You will be asked not to eat or drink anything the night before surgery, as a measure to decrease the chance of complications with anesthesia. You will then present to the facility and meet with the anesthesia team and doctor. The procedure is done under general anesthesia, meaning the patient is completely asleep. It is an outpatient surgery, so patients return home or to a nearby hotel without actually being admitted directly to the hospital. This saves considerable expense and makes the overall experience much more pleasant.

How long does the vasectomy reversal surgery take?

Vasovasostomy or epididymovasostomy usually takes approximately 2.5 – 4 hours, although it can be significantly longer in certain cases.

What is the vasectomy reversal recovery process?

Postoperative follow-up includes an evaluation of the healing wound at 2-3 weeks, although many foreign patients forego this visit for convenience purposes.

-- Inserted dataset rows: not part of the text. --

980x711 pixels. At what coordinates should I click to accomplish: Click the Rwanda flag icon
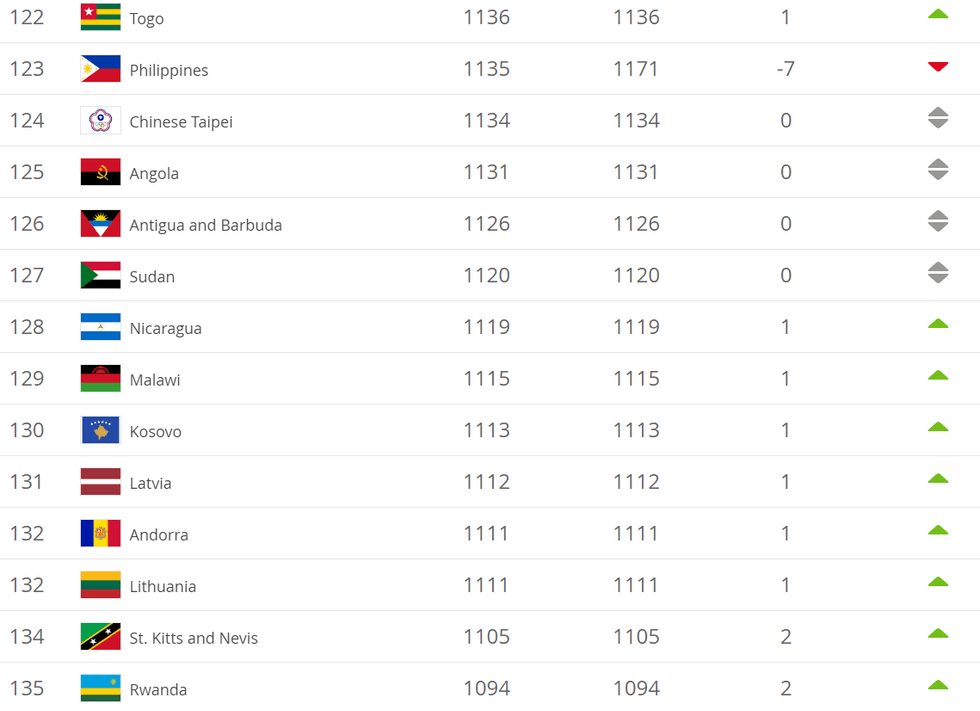point(100,688)
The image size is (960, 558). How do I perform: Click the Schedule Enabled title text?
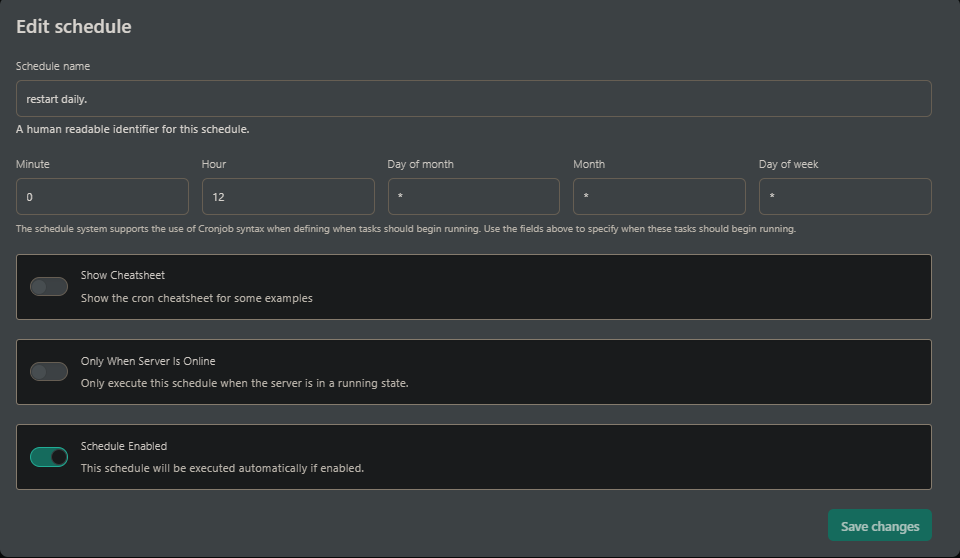(x=124, y=446)
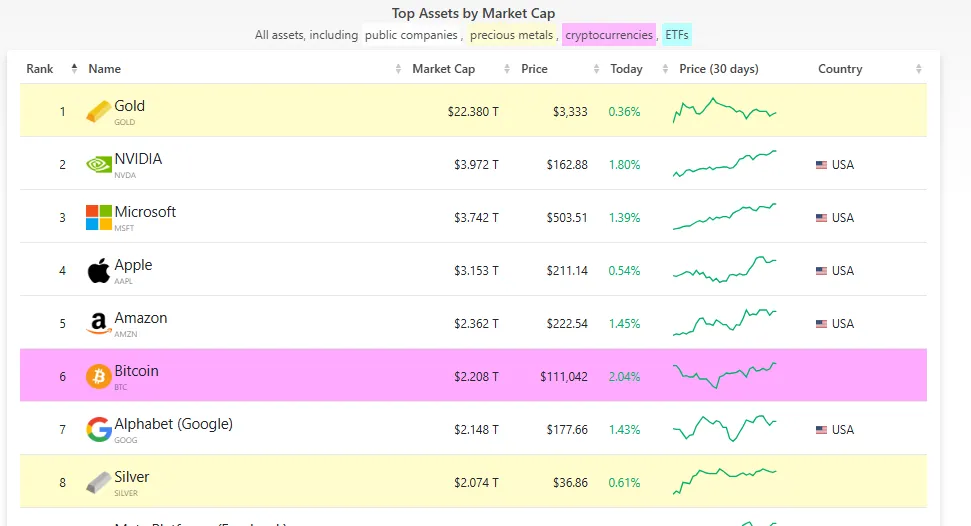The image size is (971, 526).
Task: Toggle the ETFs filter
Action: pos(676,35)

When do you check for success after vasectomy reversal?

Semen analysis is usually first checked between two and three months after surgery. Semen analyses are then obtained for approximately 4 – 6 months, or until the sperm count stabilizes. It can take up to 6 – 12 months for sperm to return to the ejaculate following a vasovasostomy and longer following an epididymovasostomy (up to 18 months). However, in the vast majority of patients, sperm will be seen in the ejaculate three months after vasovasostomy. If semen quality is less than expected, anti-inflammatory medications may be prescribed to decrease scar formation that can block the surgery site.

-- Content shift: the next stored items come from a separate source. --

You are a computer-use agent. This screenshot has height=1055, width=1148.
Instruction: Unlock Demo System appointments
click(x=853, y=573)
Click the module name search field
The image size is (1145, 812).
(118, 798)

Are there alternatives to vasectomy reversal?

Adoption and the use of donor sperm with assisted reproductive techniques (ART) are entirely acceptable options. If a man does not want vasectomy reversal, testicular or epididymal sperm extraction can be used to obtain sperm for IVF or ICSI. In many cases, depending on the female partner’s age, ART might be advisable instead of natural conception. In this case, sperm retrieval might make more sense for the couple than vasectomy reversal.

What backup approaches are available in case the vasectomy reversal is not successful?

Cryopreservation of sperm (sperm banking) can be performed at the time of vasectomy reversal. Sperm can be acquired by testicular sperm extraction (TESE) in most patients, and from epididymal or vasal fluid in some patients.

Because vasectomy reversals may infrequently scar over time despite good initial results, cryopreservation may also be performed on ejaculated specimens early in the course of recovery. However, since most couples are hoping to conceive naturally, and since the surgery is usually successful, most couples choose to later pursue TESE only if necessary.